Camps No. 10 and 41 of Rochambeau's Army, also known as Site No. 97-87D, is a historical archeological site that was listed on the National Register of Historic Places in 2002. It encompasses the areas occupied by the French Army under General Rochambeau during their marches across Connecticut in 1781 and 1783. One of the major encampment sites is located on the grounds of the Hawley School, where a historic marker is placed.

==History==
American and French military leaders decided to join their forces outside British-held New York City in 1781, during the American Revolutionary War. This required Rochambeau's French army to march west across Connecticut, which it did in summer of 1781. The army's 10th camp was in Newtown, then a small community in western Connecticut. This encampment was one of the largest in Connecticut, since all four French regiments were encamped here simultaneously prior to beginning their southwesterly march toward New York. Two of the regiments were encamped on a low rise a short way east of the village center, including the area where the Hawley School now stands. French maps of the period also show a second large encampment area farther east near Sandy Hook, and a smaller camp for advance forces on a rise west of the village. Officers were quartered at the Caleb Baldwin Tavern.
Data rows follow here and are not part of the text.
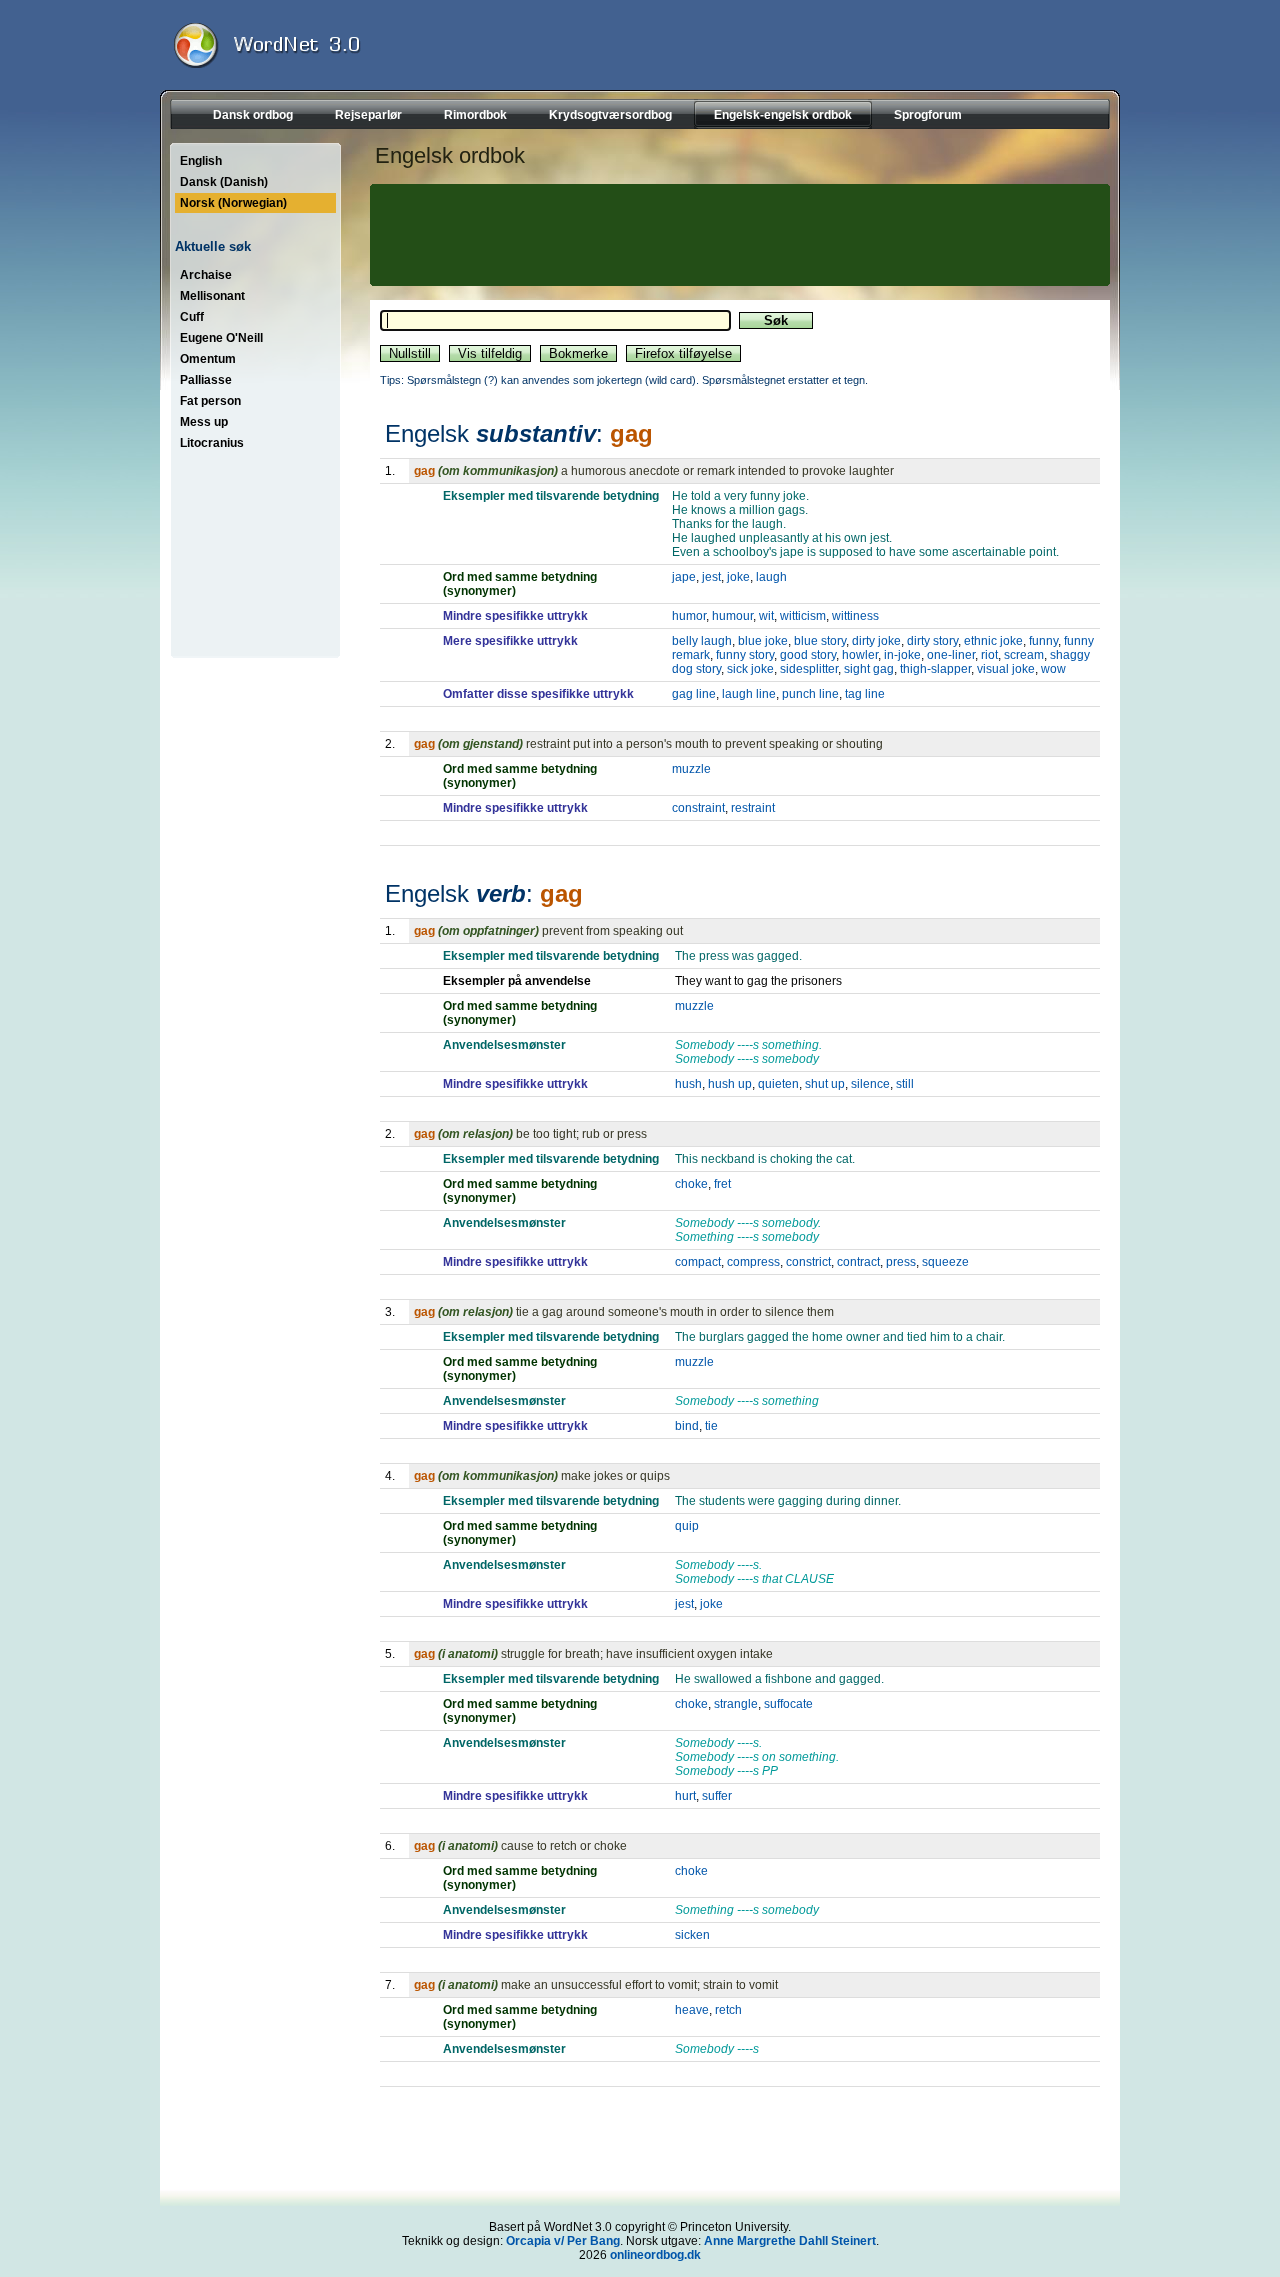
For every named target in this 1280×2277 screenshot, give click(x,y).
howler (860, 655)
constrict (808, 1262)
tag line (865, 694)
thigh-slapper (935, 669)
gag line (694, 694)
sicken (692, 1935)
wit (766, 616)
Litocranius (212, 443)
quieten (778, 1084)
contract (858, 1262)
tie (711, 1426)
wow (1053, 669)
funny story (745, 655)
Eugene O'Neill (221, 338)
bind (687, 1426)
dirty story (932, 641)
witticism (803, 616)
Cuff (192, 317)
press (901, 1262)
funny (1043, 641)
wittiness (855, 616)
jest (711, 577)
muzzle (691, 769)
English (201, 161)
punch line (810, 694)
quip (687, 1526)
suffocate (788, 1704)
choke (691, 1184)
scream (1024, 655)
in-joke (902, 655)
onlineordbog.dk (655, 2255)
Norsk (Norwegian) (233, 203)
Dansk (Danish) (224, 182)
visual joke (1006, 669)
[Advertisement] (737, 235)
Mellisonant (212, 296)
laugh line (749, 694)
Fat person (210, 401)
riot (989, 655)
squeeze (945, 1262)
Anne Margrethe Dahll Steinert (790, 2241)
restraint (753, 808)
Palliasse (206, 380)
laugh (771, 577)
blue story (820, 641)
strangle (736, 1704)
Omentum (208, 359)
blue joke (763, 641)
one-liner (951, 655)
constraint (698, 808)
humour (732, 616)
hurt (685, 1796)
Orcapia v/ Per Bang (563, 2241)
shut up (825, 1084)
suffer (717, 1796)
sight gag (869, 669)
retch (728, 2010)
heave (692, 2010)
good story (808, 655)
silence (870, 1084)
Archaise (206, 275)
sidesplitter (809, 669)
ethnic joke (993, 641)
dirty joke (876, 641)
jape (684, 577)
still (905, 1084)
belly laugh (702, 641)
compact (698, 1262)
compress (753, 1262)
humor (689, 616)
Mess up (204, 422)
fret (722, 1184)
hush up (730, 1084)
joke (738, 577)
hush (688, 1084)
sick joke (750, 669)
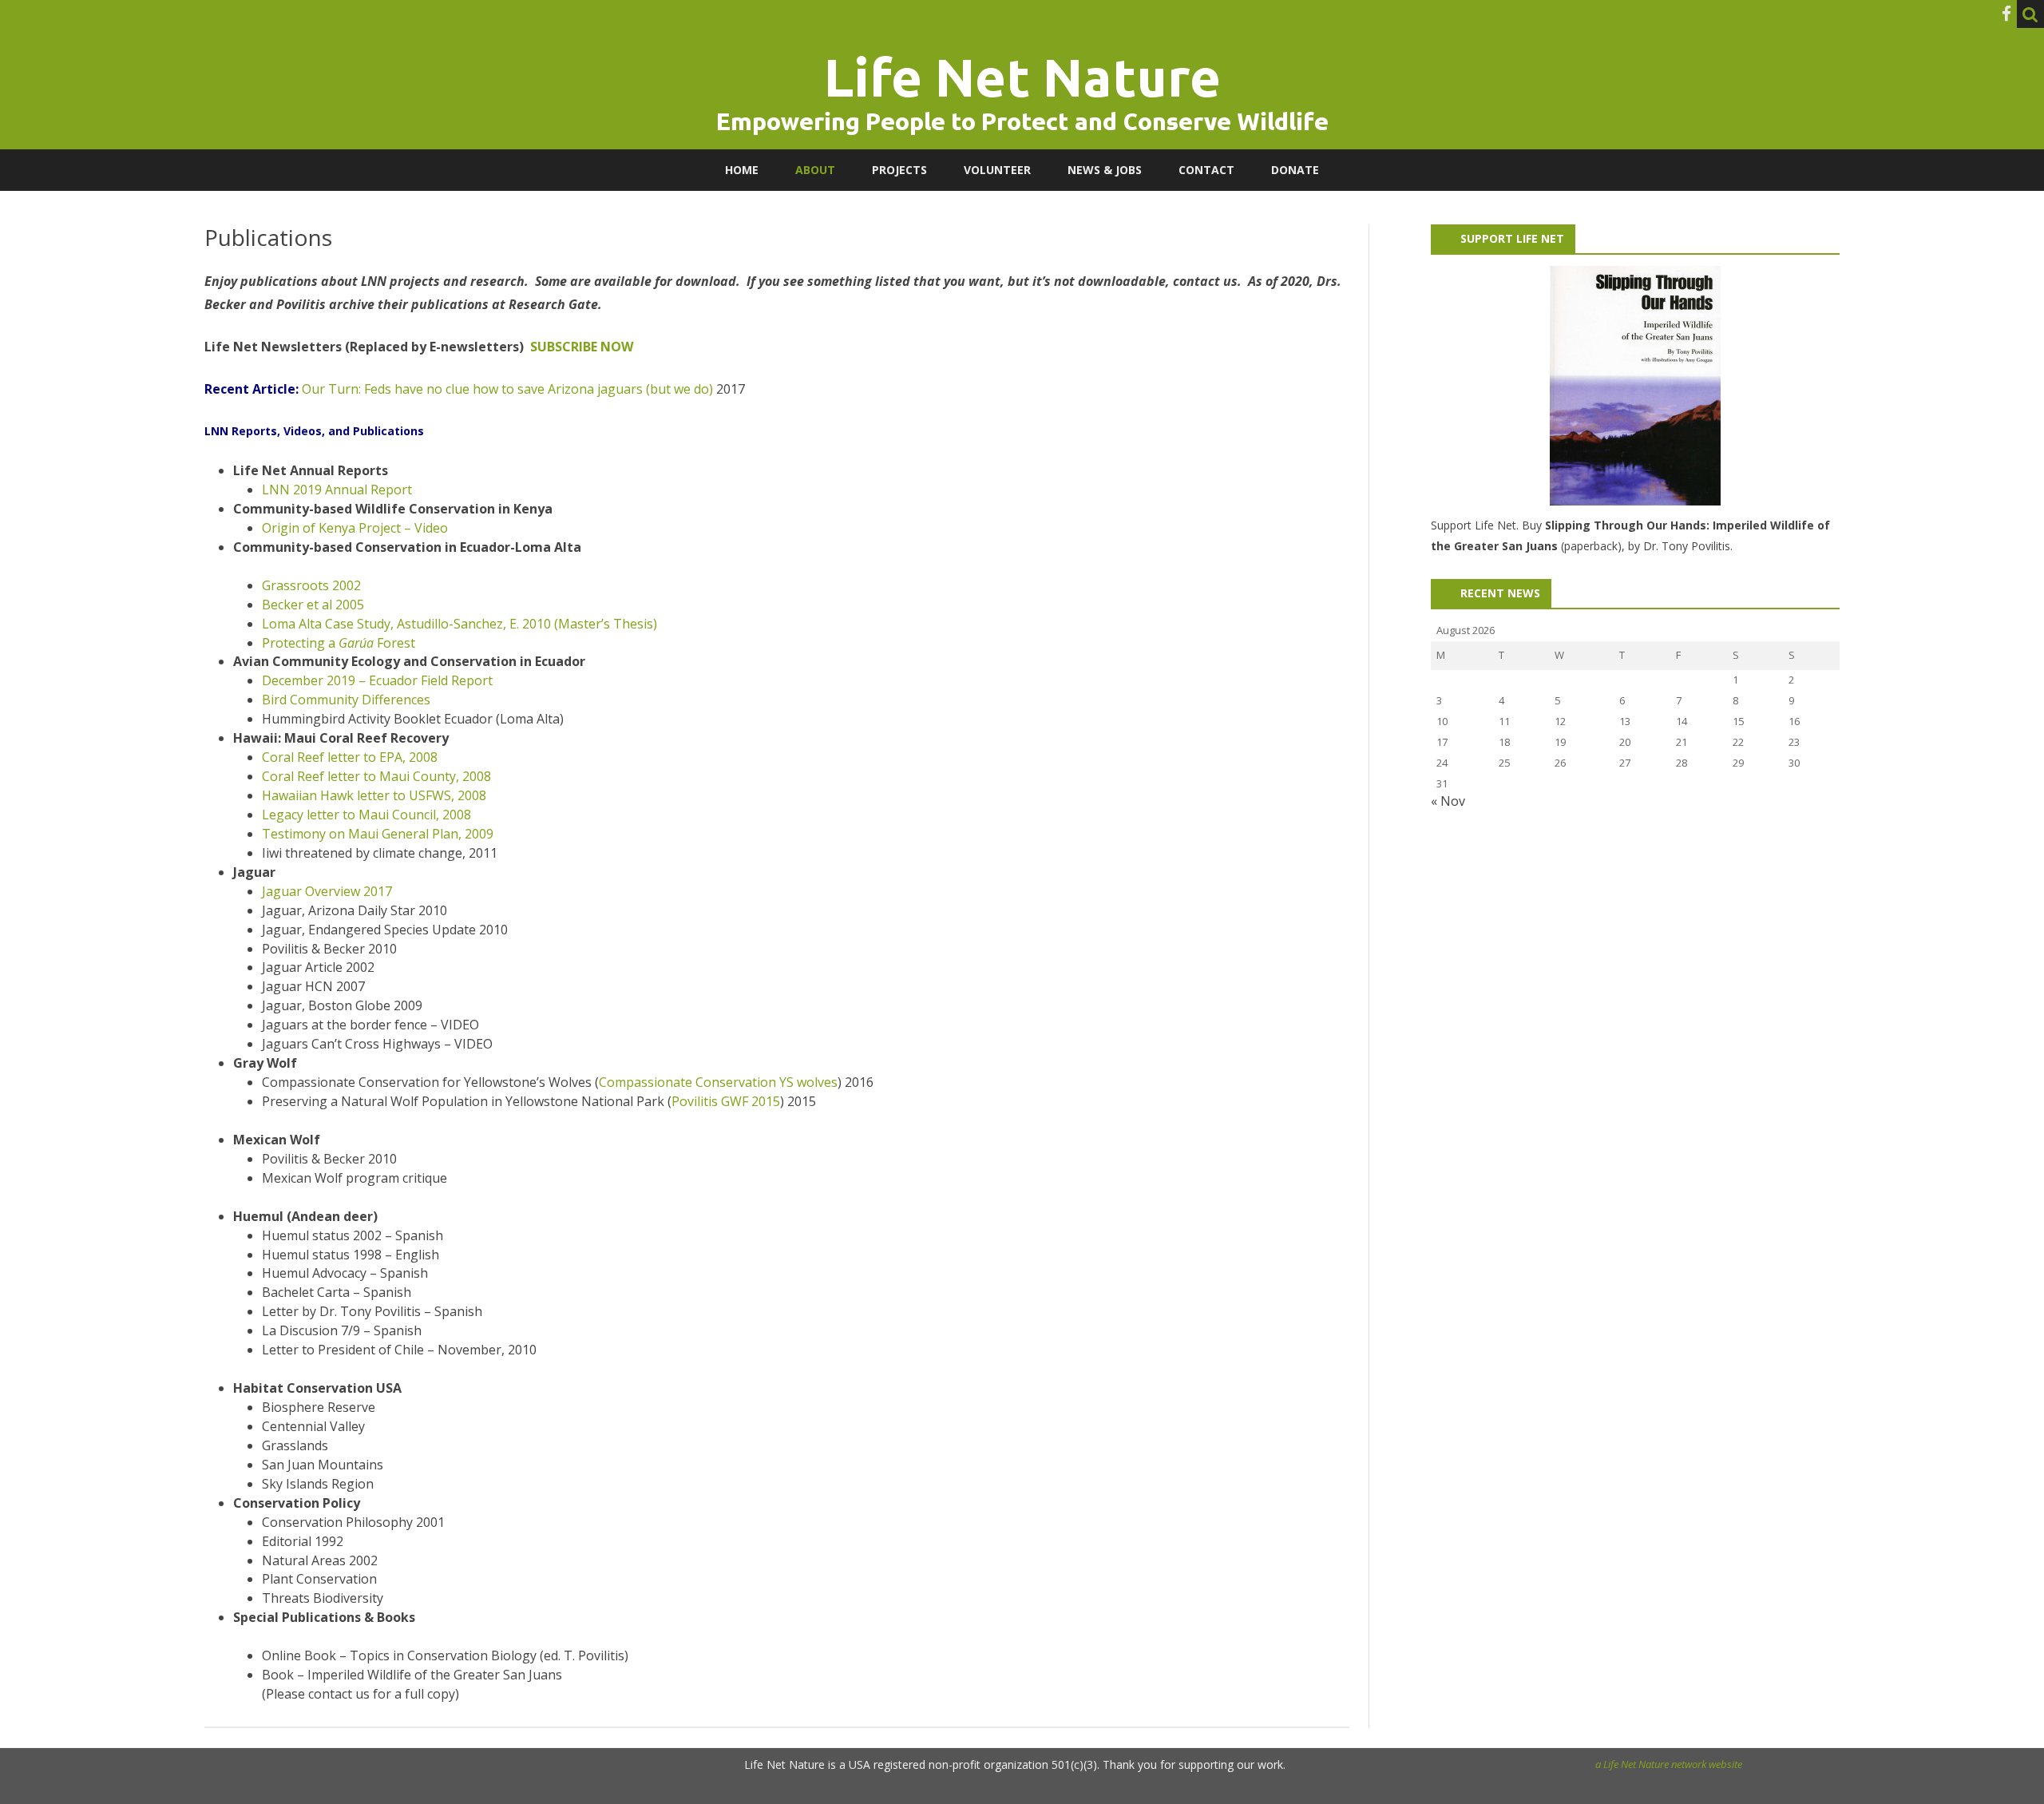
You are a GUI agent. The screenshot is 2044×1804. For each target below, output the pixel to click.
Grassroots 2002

On the march toward Newtown, the army's regiments all marched independently on the same route, separated by a day's travel. From Newtown south, the army marched as a single unit due to their approach to enemy-held territory. The army then marched to Virginia and the Siege of Yorktown. It returned to Providence in 1783, retracing much of the route that it had followed in 1781. The Newtown sites were among those reused during the return march.